そして、サレハを大陸で一、二を争うまでに成長させた前当主のアサドのことも。
アサドは、大陸に名を馳せたサレハ商会を取り仕切る豪傑であり、史上最大の紅玉をスルタンに献上してケイトとの一夜を得た幸運な男だ。
そして、その夜を忘れられず、更なる一夜を欲してスルタンに貢物を続け、身を持ち崩しかけた愚かで哀れな男でもある。

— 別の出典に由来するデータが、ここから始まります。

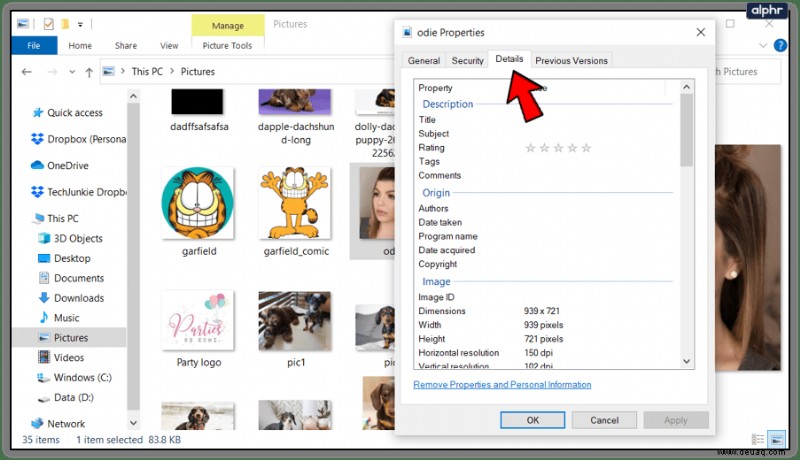This screenshot has width=800, height=460.
Task: Open OneDrive cloud icon in sidebar
Action: pos(37,165)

数年前に有能な息子の手により実権を取り上げられて、隠居に追い込まれたと聞いた。
「アサド殿のお名前は、私も聞いているわ」
アデが感情の読み取りにくい微笑を浮かべながら、ふわりと呟いた。
アサドは、大陸有数の規模の商会の頂点に何十年と君臨した男だ。
この大陸の人間ならば、当然名を知っているだろう。
けれど、それだけではない。
「アサド・サレハ……大陸を揺らす男と呼ばれた方ね」
「はい。偉大なお方です。……色々ございまして、今はもう、かつてほどの威光は失われてしまいましたが……千里の先を見透かし、未来までも見通すあの方の
歌うように囁いて、ケイトは薄い笑みを浮かべた。
アサドは、凄腕の戦商人だ。
戦争の始まりは常に、アサドの右手から。
アサドが動けば国が沈む。
戦の影にはアサドあり。
そう言われていた男だ。
そして今もなお、彼の影響力は絶大である。
アデも、その名をよく知っていたのだろう。